(Records from a data collection)

_ _ _ _ _ _ _

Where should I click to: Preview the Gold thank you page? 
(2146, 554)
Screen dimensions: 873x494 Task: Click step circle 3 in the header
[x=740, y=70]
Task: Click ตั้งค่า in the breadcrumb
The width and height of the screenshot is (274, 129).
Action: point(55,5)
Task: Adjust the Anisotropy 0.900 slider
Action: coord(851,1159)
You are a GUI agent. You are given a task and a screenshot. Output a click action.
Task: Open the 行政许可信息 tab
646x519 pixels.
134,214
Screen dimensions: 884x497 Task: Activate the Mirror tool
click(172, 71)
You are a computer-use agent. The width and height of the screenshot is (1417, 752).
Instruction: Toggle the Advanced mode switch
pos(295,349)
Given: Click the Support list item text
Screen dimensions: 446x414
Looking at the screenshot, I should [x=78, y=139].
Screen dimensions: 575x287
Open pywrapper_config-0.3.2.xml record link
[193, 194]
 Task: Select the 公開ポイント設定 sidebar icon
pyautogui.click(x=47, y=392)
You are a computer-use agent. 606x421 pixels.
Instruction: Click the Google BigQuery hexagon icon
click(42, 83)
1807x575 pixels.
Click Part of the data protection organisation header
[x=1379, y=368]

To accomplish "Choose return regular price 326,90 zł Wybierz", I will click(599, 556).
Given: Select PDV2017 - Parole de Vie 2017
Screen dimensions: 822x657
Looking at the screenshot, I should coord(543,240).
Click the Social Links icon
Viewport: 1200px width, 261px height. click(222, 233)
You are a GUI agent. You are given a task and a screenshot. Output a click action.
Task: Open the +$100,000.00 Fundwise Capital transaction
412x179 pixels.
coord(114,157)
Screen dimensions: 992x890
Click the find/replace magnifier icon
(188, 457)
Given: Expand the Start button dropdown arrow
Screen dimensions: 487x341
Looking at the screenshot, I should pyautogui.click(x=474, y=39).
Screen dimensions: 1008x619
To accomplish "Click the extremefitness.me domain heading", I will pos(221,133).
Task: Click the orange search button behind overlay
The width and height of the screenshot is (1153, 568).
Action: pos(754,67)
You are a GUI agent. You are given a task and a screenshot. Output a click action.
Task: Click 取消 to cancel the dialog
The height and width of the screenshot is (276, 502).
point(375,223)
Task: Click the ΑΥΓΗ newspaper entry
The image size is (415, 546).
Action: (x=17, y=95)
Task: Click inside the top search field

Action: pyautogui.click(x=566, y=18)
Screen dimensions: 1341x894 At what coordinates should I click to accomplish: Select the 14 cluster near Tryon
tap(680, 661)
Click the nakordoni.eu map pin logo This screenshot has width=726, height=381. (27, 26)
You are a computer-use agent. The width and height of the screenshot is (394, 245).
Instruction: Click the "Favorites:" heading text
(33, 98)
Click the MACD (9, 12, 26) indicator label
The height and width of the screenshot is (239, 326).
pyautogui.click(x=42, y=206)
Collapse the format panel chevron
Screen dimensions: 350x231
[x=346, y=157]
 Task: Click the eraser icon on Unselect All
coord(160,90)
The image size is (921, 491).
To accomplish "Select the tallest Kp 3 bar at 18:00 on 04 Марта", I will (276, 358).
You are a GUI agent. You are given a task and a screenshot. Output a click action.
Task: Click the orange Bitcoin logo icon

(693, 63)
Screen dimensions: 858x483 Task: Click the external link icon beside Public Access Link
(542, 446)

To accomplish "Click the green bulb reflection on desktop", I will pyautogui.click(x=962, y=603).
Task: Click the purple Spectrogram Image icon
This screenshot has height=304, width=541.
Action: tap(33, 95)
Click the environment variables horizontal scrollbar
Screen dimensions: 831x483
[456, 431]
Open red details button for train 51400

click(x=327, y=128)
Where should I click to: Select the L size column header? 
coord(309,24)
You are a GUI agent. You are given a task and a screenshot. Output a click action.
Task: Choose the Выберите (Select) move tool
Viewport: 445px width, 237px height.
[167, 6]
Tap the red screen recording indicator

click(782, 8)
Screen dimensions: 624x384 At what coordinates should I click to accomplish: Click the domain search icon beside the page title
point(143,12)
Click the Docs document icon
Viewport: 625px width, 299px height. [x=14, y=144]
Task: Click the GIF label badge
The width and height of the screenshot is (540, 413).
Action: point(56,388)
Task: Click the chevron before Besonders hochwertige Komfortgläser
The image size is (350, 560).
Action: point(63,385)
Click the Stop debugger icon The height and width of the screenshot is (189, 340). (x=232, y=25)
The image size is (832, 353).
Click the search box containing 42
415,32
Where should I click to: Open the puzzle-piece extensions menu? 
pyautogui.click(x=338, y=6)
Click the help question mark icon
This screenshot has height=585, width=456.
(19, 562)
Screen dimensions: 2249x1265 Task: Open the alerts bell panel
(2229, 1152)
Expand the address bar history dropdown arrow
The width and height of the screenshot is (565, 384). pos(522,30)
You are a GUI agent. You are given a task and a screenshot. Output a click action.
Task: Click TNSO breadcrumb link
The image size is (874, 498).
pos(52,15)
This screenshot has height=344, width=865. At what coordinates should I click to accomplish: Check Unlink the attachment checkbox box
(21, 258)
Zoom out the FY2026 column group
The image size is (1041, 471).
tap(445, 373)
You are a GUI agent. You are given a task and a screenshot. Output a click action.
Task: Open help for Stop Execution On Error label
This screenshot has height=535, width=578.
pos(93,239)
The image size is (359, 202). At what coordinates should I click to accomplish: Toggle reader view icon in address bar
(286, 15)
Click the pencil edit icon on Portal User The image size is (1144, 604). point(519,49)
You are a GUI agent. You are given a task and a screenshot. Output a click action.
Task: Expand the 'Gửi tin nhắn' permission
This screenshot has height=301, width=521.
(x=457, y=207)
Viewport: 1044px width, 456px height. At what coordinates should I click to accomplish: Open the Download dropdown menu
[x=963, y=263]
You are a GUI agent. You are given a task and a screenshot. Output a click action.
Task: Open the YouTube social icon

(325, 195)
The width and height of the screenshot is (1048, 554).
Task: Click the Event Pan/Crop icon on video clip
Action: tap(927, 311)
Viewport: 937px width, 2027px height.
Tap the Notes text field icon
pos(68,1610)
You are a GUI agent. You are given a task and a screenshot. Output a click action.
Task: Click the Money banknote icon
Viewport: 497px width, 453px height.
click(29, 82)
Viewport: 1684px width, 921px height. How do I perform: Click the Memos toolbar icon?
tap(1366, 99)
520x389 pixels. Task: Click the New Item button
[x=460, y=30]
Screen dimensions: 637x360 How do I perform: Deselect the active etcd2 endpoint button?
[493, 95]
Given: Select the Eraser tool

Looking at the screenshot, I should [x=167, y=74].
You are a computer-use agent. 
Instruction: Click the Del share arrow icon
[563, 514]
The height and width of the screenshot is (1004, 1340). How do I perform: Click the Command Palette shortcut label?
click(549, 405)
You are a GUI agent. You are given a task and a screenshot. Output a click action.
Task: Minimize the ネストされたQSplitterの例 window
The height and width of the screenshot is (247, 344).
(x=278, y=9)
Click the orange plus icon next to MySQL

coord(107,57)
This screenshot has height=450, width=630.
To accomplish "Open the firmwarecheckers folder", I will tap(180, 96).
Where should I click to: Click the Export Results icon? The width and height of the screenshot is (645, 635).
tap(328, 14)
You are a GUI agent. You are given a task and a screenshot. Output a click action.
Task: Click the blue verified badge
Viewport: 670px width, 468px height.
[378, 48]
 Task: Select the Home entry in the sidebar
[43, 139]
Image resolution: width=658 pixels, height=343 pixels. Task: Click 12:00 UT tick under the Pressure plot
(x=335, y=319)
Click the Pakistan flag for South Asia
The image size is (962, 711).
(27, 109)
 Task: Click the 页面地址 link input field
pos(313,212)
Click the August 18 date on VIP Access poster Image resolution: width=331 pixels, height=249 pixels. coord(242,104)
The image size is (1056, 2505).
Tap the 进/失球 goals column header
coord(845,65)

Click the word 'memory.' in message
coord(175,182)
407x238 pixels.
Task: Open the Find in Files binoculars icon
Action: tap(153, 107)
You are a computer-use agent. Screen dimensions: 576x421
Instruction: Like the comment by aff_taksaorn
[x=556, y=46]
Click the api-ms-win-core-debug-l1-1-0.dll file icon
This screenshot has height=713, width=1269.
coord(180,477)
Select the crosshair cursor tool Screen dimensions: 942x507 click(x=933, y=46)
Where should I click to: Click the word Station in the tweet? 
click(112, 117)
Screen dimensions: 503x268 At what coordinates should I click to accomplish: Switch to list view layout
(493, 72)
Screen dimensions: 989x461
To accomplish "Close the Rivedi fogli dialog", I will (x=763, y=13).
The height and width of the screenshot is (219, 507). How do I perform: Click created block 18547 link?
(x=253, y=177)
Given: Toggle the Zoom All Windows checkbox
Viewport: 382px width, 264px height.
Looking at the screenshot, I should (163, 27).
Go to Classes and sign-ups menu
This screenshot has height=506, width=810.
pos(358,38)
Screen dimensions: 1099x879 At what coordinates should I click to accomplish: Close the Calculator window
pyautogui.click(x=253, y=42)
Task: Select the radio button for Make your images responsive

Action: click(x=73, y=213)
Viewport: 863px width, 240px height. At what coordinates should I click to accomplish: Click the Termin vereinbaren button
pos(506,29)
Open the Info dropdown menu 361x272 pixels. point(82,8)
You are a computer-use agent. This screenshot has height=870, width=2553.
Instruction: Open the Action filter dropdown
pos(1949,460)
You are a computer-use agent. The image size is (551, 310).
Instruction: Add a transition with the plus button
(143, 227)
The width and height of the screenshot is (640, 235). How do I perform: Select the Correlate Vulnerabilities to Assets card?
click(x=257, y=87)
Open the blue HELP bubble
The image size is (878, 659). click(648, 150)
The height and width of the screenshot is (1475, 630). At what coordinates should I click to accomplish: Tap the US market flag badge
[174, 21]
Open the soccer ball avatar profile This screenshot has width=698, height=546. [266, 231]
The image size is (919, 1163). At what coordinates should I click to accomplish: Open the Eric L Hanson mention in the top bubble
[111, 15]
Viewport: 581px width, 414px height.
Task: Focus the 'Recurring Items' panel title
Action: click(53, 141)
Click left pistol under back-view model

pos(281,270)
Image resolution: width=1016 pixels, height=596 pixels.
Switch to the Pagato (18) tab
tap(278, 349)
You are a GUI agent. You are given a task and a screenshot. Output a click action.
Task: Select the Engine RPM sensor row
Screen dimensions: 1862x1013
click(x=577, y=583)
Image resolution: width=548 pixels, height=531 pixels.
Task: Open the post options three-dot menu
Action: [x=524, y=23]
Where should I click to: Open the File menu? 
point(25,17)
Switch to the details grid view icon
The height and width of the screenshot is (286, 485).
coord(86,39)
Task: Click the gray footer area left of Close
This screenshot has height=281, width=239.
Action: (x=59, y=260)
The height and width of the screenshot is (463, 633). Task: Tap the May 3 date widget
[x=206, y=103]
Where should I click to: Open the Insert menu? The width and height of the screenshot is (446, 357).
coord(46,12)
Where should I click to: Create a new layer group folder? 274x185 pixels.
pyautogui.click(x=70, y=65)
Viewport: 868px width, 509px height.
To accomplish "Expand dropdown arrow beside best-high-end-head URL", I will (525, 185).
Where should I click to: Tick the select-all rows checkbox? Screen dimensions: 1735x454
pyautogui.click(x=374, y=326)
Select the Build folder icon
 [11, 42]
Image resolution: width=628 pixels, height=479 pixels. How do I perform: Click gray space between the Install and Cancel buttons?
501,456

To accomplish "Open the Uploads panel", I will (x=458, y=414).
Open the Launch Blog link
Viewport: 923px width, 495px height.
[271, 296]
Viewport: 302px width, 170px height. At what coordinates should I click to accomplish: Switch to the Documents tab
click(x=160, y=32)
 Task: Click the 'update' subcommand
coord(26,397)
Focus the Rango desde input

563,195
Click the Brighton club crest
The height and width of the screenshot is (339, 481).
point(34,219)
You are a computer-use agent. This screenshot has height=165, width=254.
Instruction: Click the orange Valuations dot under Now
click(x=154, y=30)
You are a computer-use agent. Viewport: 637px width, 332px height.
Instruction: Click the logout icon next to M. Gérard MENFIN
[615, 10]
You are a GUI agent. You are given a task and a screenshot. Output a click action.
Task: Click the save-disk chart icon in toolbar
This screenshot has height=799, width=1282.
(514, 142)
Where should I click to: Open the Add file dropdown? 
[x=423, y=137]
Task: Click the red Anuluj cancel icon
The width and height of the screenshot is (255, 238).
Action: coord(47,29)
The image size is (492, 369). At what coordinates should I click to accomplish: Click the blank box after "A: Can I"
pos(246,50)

_ _ _ _ _ _ _

## PROBLEM STATEMENT
Lines from the top of the entries through the line with "Task: Click the orange search" are to be transcribed exactly, and nothing more.

## THE ANSWER
Where should I click to: Preview the Gold thank you page? 
(2146, 554)
Screen dimensions: 873x494 Task: Click step circle 3 in the header
[x=740, y=70]
Task: Click ตั้งค่า in the breadcrumb
The width and height of the screenshot is (274, 129).
Action: point(55,5)
Task: Adjust the Anisotropy 0.900 slider
Action: coord(851,1159)
You are a GUI agent. You are given a task and a screenshot. Output a click action.
Task: Open the 行政许可信息 tab
646x519 pixels.
134,214
Screen dimensions: 884x497 Task: Activate the Mirror tool
click(172, 71)
You are a computer-use agent. The width and height of the screenshot is (1417, 752).
Instruction: Toggle the Advanced mode switch
pos(295,349)
Given: Click the Support list item text
Screen dimensions: 446x414
Looking at the screenshot, I should [x=78, y=139].
Screen dimensions: 575x287
Open pywrapper_config-0.3.2.xml record link
[193, 194]
 Task: Select the 公開ポイント設定 sidebar icon
pyautogui.click(x=47, y=392)
You are a computer-use agent. 606x421 pixels.
Instruction: Click the Google BigQuery hexagon icon
click(42, 83)
1807x575 pixels.
Click Part of the data protection organisation header
[x=1379, y=368]

To accomplish "Choose return regular price 326,90 zł Wybierz", I will click(599, 556).
Given: Select PDV2017 - Parole de Vie 2017
Screen dimensions: 822x657
Looking at the screenshot, I should coord(543,240).
Click the Social Links icon
Viewport: 1200px width, 261px height. click(222, 233)
You are a GUI agent. You are given a task and a screenshot. Output a click action.
Task: Open the +$100,000.00 Fundwise Capital transaction
412x179 pixels.
coord(114,157)
Screen dimensions: 992x890
Click the find/replace magnifier icon
(188, 457)
Given: Expand the Start button dropdown arrow
Screen dimensions: 487x341
Looking at the screenshot, I should pyautogui.click(x=474, y=39).
Screen dimensions: 1008x619
To accomplish "Click the extremefitness.me domain heading", I will pos(221,133).
Task: Click the orange search button behind overlay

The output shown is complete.